"Hay que matarlos"
“El niño que no sea abrazado por su tribu, cuando sea adulto quemará la aldea para poder sentir calor” (Proverbio Africano).
En la tele,
la imagen muestra a un pibe que es atrapado por un grupo de vecinos robando en un techo. “Vecinos de Berisso a un adolescente
que habría ingresado a robar varias viviendas” dice el titular de la
noticia. Mientras se emiten las filmaciones que viralizaron los testigos
ocasionales, el periodista celebra la golpiza. Exige más
castigo cuando el adolescente es arrojado desde lo alto de la casa al piso
lo celebra como a un gol de Messi.
Al caer, el pibe es pateado con ferocidad.
Quienes filman gritan “hay que matarlo”, mientras
el comunicador considera que hacen falta más golpes para alcanzar una cuota lógica
de justicia. Es que el delincuente ha reincidido.
El ladrón tiene 17 años. Nadie se pregunta por qué no está
en la escuela, en un club. o en su casa. ¿Tendrá casa o algo parecido?. ¿Quienes
serán su familia?, ¿Tendrá familia?. ¿Habrà alguien esperándolo en casa?..
¿Alguien lo habrá esperado alguna vez?, ¿Alguna vez hubo casa?.
“Seguramente va a
pedir que no le peguen porque es menor!”, dice con sorna el periodista. “Lo màs probable es que estè drogado, o robe
para drogarse” termina de sentenciar el opinólogo. Nunca se pregunta los
por qué. Tampoco cuestiona que los pibes
pobres son rehenes de los narcos que están matando una generación con la
complicidad policial y política.
Es más fácil pedir mas palos para los pibes.
Hace décadas que vienen pidiendo mano dura. Pero, los
garrotazos no son suficientes.
Exigen más palos. Pero los palazos no dan resultado
Reclaman meter bala. Pero los balazos no matan lo necesario.
Bajan la edad de imputabilidad y las cárceles se llenan de
jóvenes pobres. Pero aunque los
encierren desde el preescolar, “ tampoco
se puede salir seguro a la calle”
Countries, barrios cerrados, seguridad privada, más
patrulleros, mas balas, mas garrotazos, mas mano dura, mas cárceles…..
Pero sigue habiendo pibes que se hacen –no nacen- chorros…
Siete de cada 10 niños viven en la pobreza en la Argentina.

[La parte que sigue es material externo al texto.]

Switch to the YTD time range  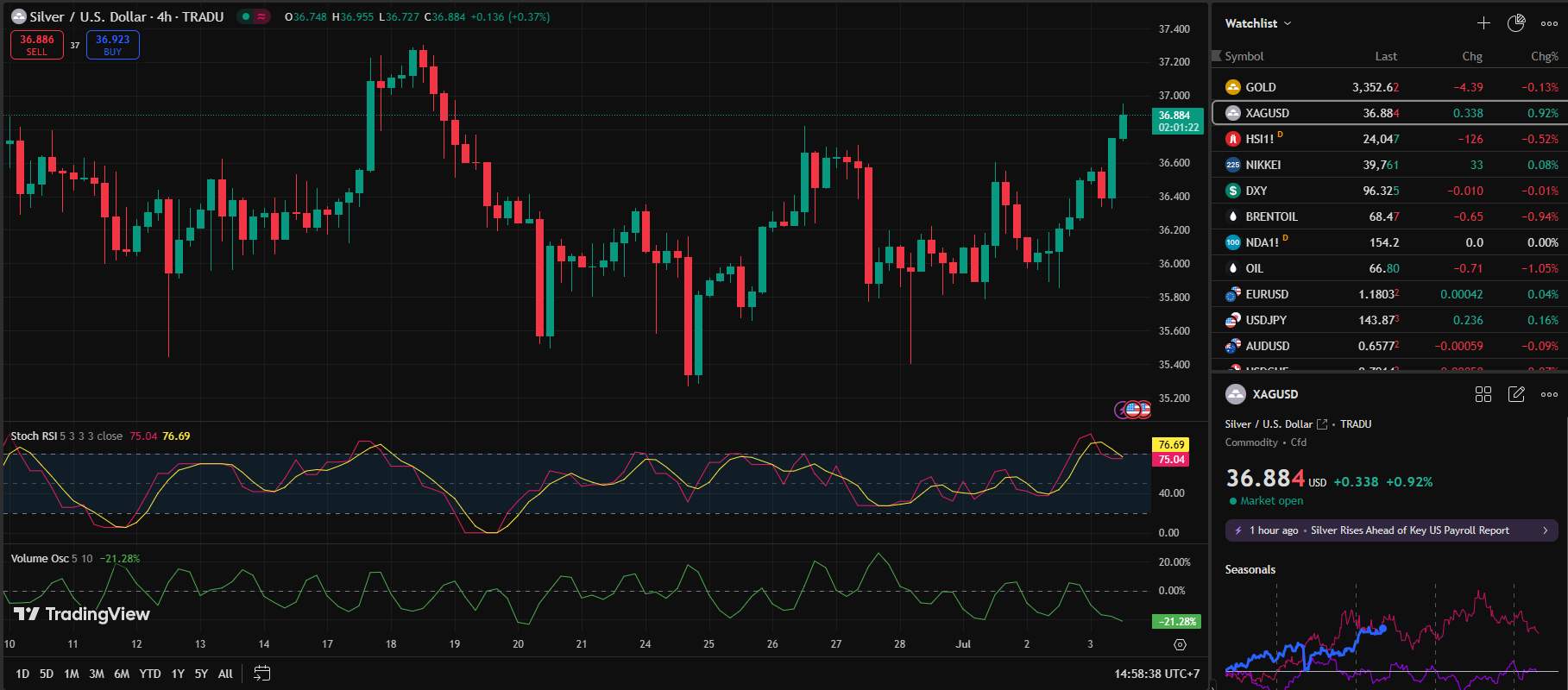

Se trata de un universo estimado en 8,6 millones de chicos y adolescentes.
Los garrotes no
alcanzan.
Mi hijo me pregunta por què roba la gente. Recuerdo un quirúrgico
análisis de Galeano:
“Para una cantidad de niños y jóvenes latinoamericanos, la
invitación al consumo es una invitación al delito. La publicidad te hace agua a
la boca y la policía te echa de la mesa. El sistema niega lo que ofrece y no
hay Valium que pueda dormir esa ansiedad ni pronzac capaz de apagar ese
tormeno. La lucha social aparece en las páginas policiales…..”
PD: lo anterior no intenta justificar los delitos contra la
propiedad. Simplemente, es un humilde aporte para preguntarnos por què hay
pibes robando en lugar de estar estudiando, jugando o siendo felices.